Is Verizon intentionally letting their landlines deteriorate for a wireless push?

Publish date: 2022-07-09

Verizon seems dead-set on trying to see how many states they can screw over in the Northeast part of the country.

After taking nearly $13 billion in subsidies and tax cuts from New Jersey to wire the entire state, Verizon decided against following through with their contract and instead paid off got the New Jersey State Board of Public Utilities to unanimously agree that Verizon LTE service was similar to fiber-to-the-home service. Nevermind that anyone who has Verizon LTE as their home internet service can tell you that you face low data caps, expensive plans and consistently average service for gaming, Netflix-watching, etc.

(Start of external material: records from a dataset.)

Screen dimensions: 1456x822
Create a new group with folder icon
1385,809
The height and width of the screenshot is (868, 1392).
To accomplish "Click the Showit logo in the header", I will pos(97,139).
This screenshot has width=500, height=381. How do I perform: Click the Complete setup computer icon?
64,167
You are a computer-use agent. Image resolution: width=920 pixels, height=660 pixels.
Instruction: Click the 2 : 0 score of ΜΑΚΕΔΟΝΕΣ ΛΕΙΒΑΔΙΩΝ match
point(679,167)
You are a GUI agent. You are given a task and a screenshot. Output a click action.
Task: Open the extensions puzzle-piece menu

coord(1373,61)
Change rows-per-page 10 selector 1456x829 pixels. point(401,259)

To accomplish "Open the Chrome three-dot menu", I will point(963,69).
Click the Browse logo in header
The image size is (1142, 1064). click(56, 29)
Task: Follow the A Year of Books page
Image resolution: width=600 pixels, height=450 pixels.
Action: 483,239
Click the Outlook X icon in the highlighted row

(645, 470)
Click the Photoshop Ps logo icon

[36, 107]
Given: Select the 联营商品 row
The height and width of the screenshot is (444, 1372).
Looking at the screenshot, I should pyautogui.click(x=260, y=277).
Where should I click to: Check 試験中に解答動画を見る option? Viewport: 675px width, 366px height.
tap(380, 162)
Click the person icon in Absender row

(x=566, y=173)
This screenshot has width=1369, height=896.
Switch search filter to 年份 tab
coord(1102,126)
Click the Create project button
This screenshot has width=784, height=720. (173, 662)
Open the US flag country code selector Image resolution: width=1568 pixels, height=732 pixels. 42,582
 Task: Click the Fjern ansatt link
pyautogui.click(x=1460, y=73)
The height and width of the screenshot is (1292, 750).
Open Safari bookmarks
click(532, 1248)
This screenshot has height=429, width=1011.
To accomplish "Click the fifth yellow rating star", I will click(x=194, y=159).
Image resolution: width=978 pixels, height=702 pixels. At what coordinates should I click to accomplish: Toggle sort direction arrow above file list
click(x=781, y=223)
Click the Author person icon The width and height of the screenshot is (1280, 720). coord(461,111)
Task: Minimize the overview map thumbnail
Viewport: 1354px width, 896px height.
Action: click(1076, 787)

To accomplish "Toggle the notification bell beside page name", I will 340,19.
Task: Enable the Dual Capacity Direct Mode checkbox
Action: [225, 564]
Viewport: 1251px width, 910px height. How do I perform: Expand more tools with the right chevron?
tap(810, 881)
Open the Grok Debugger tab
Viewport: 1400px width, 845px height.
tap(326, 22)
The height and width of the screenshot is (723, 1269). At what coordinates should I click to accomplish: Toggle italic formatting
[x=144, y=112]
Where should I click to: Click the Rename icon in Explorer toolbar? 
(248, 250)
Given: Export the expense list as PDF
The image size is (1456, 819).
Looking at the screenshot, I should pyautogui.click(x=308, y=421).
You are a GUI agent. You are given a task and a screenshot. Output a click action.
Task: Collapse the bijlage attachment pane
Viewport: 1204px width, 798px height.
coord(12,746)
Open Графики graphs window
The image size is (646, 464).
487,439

After taking around $2.1 billion dollars from the Pennsylvania, Verizon decided to simply pick and choose which areas they wanted to serve all the while taking the full amount of incentives from the state and leaving large portions of the state unserved.

After agreeing with New York to wire the entire state before 2014, Verizon has recently admitted that they will not in fact do such a thing (thanks to fine print that gives them a number of outs).

Now, New York has lawmakers, city officials and advocacy groups demanding an investigation into whether Verizon intentionally raised prices of landline service to kill off customers and therefore give Verizon an excuse to leave the landlines behind (even though they accepted the billions in tax cuts to build/maintain them) for the more expensive wireless or FiOS plans.

Or not…

Now, New York is yet again about to start a fight with Verizon. In a petition filed and signed last week by almost one-third of the State Assembly members, mayors across the state, and a number of State Senate members (and others) to the New York Public Service Commission (PSC), it is asserted that New York City customer phone bills went up 84 percent, while other services went up 132 percent.

As Ars Technica notes, lawmakers and consumer advocacy groups want the PSC to take a close look at Verizon’s finances. Why? Because on Verizon’s 2013 financial report with the New York State Commission, it shows that there was a decrease in operating expenses of about $3.8 billion from 2012 and an overall profit of $1.2 billion (up from a previous year loss of $2.6 billion). What happened exactly? We don’t know just yet.

This is not the first time that Verizon has faced complaints about the deterioration of landlines in California:

The Utility Reform Network (TURN) has filed a complaint with the California Public Utilities Commission, claiming that Verizon is refusing to repair lines — or pushing people on to digital voice services — without the customer often understanding the migration or having given their consent. Verizon’s approach is two-fold. In many areas the company wisely wants to migrate DSL and POTS customers — especially those on troubled lines — on to FiOS services in order to provide more reliable service with lower maintenance costs. On the other side, Verizon is looking to simply hang up on many rural customers and migrate them to more expensive wireless as part of an improved profitability move. – Broadband Reports

For a company that made almost $5 billion in profit last quarter, it seems suspicious that they can’t afford to keep DSL lines operational.

Verizon recently got rejected from hanging up on New York areas that were hit hard by Hurricane Sandy. While Verizon tried their best to bury the story, it got national attention that Verizon wanted to push their VoiceLink service which nobody wanted outside of Verizon. Verizon wants to hang up these DSL areas so that the broadband landscape of the country can move towards wireless technology that costs wireless providers significantly less to handle while billing customers for high overages.

Can we please audit how much taxpayer money has gone to Verizon from federal and state governments over the years and do a direct comparison to actual build and maintenance costs? Although Verizon loves to cry foul about the state and federal governments, nobody is blocking Verizon from upgrading their landlines to fiber.